Collected data entries

****************

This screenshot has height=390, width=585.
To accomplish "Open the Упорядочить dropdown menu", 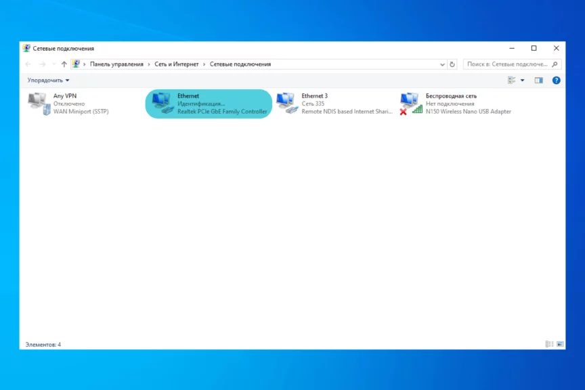I will pos(48,80).
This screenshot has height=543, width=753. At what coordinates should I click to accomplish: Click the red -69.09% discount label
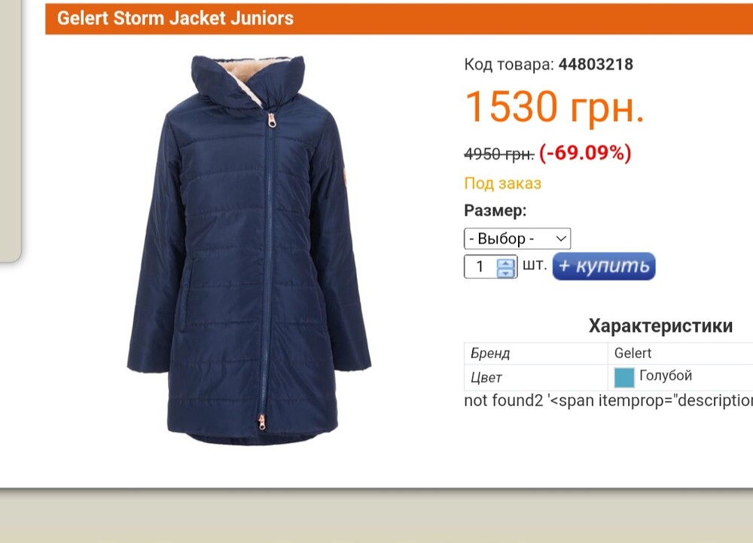[x=585, y=153]
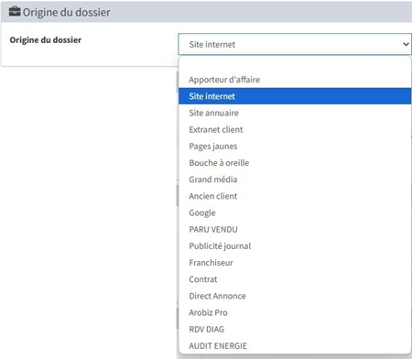
Task: Select the blank empty option in list
Action: click(x=295, y=64)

****************

● Required work
Please output an exact repetition of the lines from the line containing "This screenshot has height=543, width=753." to the end of the records, both included, with no pictures and no additional text.

● Solution to this problem
This screenshot has height=543, width=753. At what coordinates should I click to accomplish: Click the red -69.09% discount label
[x=585, y=153]
Task: Select the blank empty option in list
Action: click(x=295, y=64)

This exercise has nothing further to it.